BD : Ermo tome 6 : Mort à Madrid


Scénario, dessins et couleurs de Bruno Loth
Février 2013 – 66 pages
Éditeur : Libre d’Images - libredimages.fr

Alors que le bruit des canons fascistes s’approche dangereusement de Barcelone, Sidi et Luz décident d’emmener Ermo et les autres enfants loin du front, à la campagne, dans ce petit village de Catalogne où habite leur ami Chico. Mais la guerre civile ne connaît pas d’innocents et la mort frappe, injuste et insupportable l’un des enfants qu’ils pensaient avoir mis à l’abri. Pendant ce temps, Durriti et sa colonne marchent sur Madrid menacée par l’avancée franquiste.

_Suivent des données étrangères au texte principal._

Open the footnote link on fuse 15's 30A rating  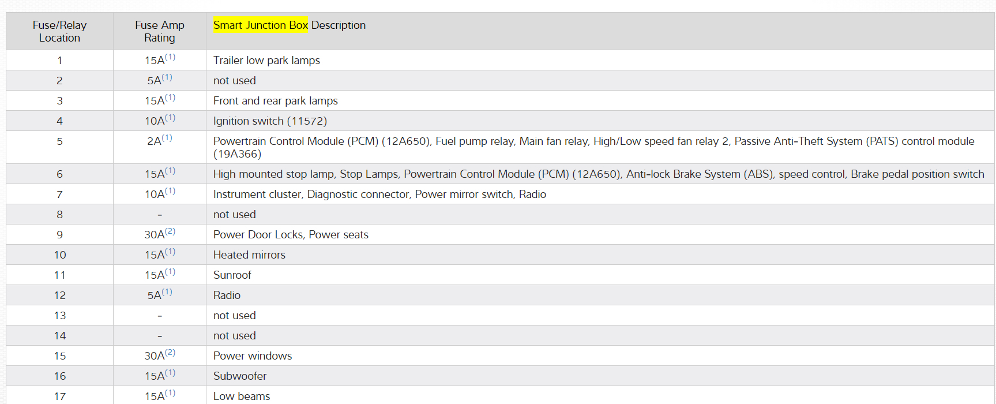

Contant en parallèle la petite histoire d’Ermo et de ses compagnons de route et la grande Histoire de la Guerre d’Espagne avec le personnage charismatique de Buenaventura Durruti, Bruno Loth amène sa saga faite de noir et de rouge à son terme. Si, d’une certaine manière, son récit se termine bien puisqu’il se conclut sur le retrait des troupes de Franco en novembre 1936, il s’agit bien évidemment d’une éphémère victoire à la Pyrrhus puisque la mort, le malheur et l’injustice ont frappé plus d’une fois au long des soixante-trois planches de cette ultime aventure d’Ermo.
On peut remarquer qu’alors que Bruno Loth donnait le visage d’Ermo à la Guerre d’Espagne, d’autres auteurs de bandes dessinées revisitaient cette période sombre de l’Histoire. Ainsi, pas moins d’une dizaine de titres ont été publiés ou bien réédités (notamment la trilogie No Pasaran des aventures de Max Fridman, le héros de Vittorio Giardino), permettant à certains de se livrer à une bénéfique introspection à l’image de Julio Ribera (le dessinateur du Vagabond des Limbes – né en 1927 en Espagne) avec Montserrat – Souvenirs de la Guerre civile (Éditions Bamboo, 2004. Tandis que d’autres, comme Andreas (le créateur de Rork) dans Quintos (Dargaud, 2006), s’intéressent, au destin de quelques volontaires étrangers plongés dans cette guerre civile. Des brigades internationales que l’on retrouve également dans Mort à Madrid personnifiée par le sympathique Alex, déjà aperçu dans le tome 5, Cargo pour Barcelone.


Au terme de ce tome 6, le jeune orphelin un peu lunatique a définitivement perdu toute l’innocence de ses belles années. Les fantômes de ses parents qui l’accompagnaient jusqu’alors et qui l’épaulèrent plus d’une fois cèdent la place à des spectres sans visage et sans âme, avant de s’effacer définitivement de la vie de cet enfant de la guerre.
Avec Mort à Madrid, Bruno Loth trouve la conclusion idéale à son histoire de la Guerre d’Espagne, en arrêtant son récit avant la victoire franquiste, et en laissant planer cet espoir d’une république juste et populaire incarné par le dernier homme libre qu’était Durruti et par un orphelin qui a définitivement perdu l’innocence de l’enfance, Ermo.
Si la saga d’Ermo touche à son terme avec ce sixième et dernier tome, Bruno Loth a encore des histoires à raconter et il le fera avec le second tome d’Ouvrier à paraître prochainement en co-édition avec La Boîte à bulles. Et, qui sait, comme il n’a pas posé le mot Fin au bas de la dernière planche de Mort à Madrid, il reste tout à fait possible que Bruno Loth revisite l’Espagne d’Ermo dans un futur plus ou moins proche.